* _TEXT SEGMENT_
──────────────────────────────

I am in Berlin to party! Not in night clubs but in the streets… 30 years ago the wall came tumbling down. “This November 9 is a historic day” announced anchorman Hanns Joachim Friedrich. “The GDR has announced that, starting immediately, its borders are open to everyone.” Oddly this was not a well-planned strategy.
1989 was a crazy time behind the iron curtain. Solidarity was causing chaos in Poland. Revolution was starting in Hungary. Gorbechov was experimenting with reform in the USSR. Thousands were protesting in East Germany. In October the long serving and very ill leader Erich Honecker stepped down. He was replaced by Egos Krenz who promised change. The public wasn’t buying it. New head ,same policies. Opposition burgeoned.

──────────────────────────────

* _RECORDED DATA_
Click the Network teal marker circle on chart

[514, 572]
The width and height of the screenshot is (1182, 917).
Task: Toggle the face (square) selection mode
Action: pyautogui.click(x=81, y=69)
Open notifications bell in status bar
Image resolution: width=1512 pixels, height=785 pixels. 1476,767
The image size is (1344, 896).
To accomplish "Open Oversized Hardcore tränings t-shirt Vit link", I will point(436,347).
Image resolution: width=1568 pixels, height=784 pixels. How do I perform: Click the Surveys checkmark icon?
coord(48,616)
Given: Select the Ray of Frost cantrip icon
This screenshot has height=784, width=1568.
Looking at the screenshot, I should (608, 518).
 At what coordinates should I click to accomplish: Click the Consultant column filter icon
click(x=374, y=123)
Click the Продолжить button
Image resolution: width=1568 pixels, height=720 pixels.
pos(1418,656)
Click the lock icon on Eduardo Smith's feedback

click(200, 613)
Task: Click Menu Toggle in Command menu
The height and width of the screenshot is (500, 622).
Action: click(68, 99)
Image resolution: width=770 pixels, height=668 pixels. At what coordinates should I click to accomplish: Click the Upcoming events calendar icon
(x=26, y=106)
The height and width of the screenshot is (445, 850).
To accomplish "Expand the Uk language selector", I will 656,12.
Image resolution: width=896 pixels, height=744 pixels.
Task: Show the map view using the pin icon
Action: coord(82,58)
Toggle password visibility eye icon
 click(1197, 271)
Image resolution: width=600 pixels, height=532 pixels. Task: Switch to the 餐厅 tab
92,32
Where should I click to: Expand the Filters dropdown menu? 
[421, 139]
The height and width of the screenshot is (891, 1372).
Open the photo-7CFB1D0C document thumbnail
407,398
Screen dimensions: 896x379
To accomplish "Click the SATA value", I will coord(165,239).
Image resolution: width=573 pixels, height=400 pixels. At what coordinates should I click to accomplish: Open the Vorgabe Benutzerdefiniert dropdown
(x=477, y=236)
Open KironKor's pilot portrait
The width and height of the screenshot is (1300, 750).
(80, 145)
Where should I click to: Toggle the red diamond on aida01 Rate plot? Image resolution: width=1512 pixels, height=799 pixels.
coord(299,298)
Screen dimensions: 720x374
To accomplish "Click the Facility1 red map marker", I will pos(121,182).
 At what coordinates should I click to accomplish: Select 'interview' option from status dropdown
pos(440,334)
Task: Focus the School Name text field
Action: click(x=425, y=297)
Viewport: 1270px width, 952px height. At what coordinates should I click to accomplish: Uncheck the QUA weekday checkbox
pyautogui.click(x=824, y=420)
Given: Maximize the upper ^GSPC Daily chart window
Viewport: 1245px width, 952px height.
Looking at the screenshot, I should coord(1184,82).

──────────────────────────────

* _EXERCISE TASKS_
• 1. Please rewrite the Berlin Wall passage starting with "I am in Berlin" and going on through "a well-planned strategy.", substituting "newscaster" for "anchorman".
• 2. Which countries does the Berlin Wall passage name in describing the unrest behind the iron curtain in 1989?
• 3. In the Berlin Wall passage, why did the public reject the promise of change from Honecker's replacement?

* _ANSWERS TO EACH TASK_
• 1.
I am in Berlin to party! Not in night clubs but in the streets… 30 years ago the wall came tumbling down. “This November 9 is a historic day” announced newscaster Hanns Joachim Friedrich. “The GDR has announced that, starting immediately, its borders are open to everyone.” Oddly this was not a well-planned strategy.

• 2. Poland, Hungary, the USSR and East Germany.

• 3. The public saw him as only a new head with the same policies, so they didn't believe his promise, and opposition grew.